Author
Masatoshi Nakatsuji, Faculty of Pharmacy, Osaka Medical and Pharmaceutical University Takashi Inui, Graduate School of Agriculture, Osaka Metropolitan University
Keywords
circular dichroism, thermal stability, drug delivery system, lipocalin-type prostaglandin D synthase, poorly water-soluble drug
Abstract
Poor aqueous solubility of drug candidates limits the developability, motivating drug delivery system approaches for the formulation and targeted transport. Lipocalin-type prostaglandin D synthase (L-PGDS) is a β-barrel transport protein that binds diverse lipophilic ligands and is therefore an attractive carrier for poorly water-soluble drugs. To support quality control and formulation design, we established circular dichroism (CD) spectroscopy as a practical, high-throughput assay of L-PGDS thermal stability across pharmaceutically relevant conditions. Far-UV (200-260 nm) and near-UV (250-350 nm) CD spectra were recorded over pH 2.5-8.0, and thermal unfolding (20-85 ℃ ) was quantified with two-state fits and benchmarked by differential scanning calorimetry. Far-UV CD revealed a stable β-sheet signature with a negative extremum near 215 nm that was largely invariant with pH, while near-UV features around 290 nm indicated preserved tertiary packing.

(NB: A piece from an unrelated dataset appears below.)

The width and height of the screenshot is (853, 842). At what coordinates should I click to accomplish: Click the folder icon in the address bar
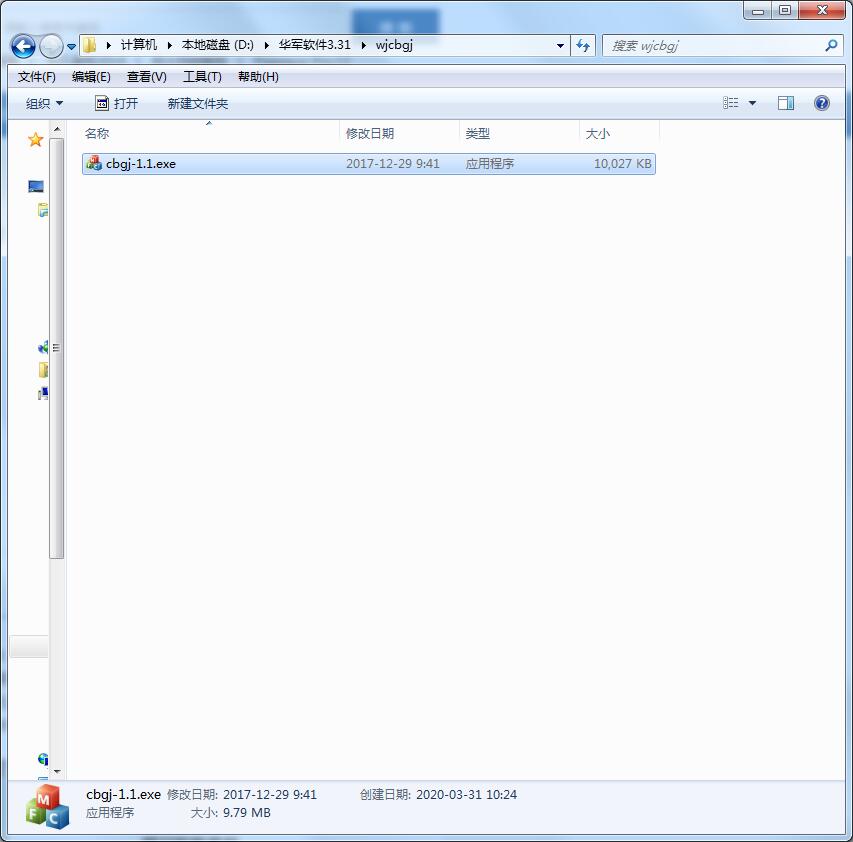point(88,45)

Thermal scans showed reversible unfolding in the mildly acidic to neutral range, with melting temperatures increasing with pH sand reaching ~72 ℃ at pH 7.4. At pH 7.4-8.0, partial irreversibility observed in near-UV CD was consistent with aggregation at higher protein concentrations and proximity to the isoelectric point. CD-derived Tm values agreed with calorimetry. These results demonstrate that L-PGDS possesses high thermal stability over a broad pH window and that circular dichroism provides a rapid, sensitive readout suitable for lot release and storage studies intended for drug delivery system applications.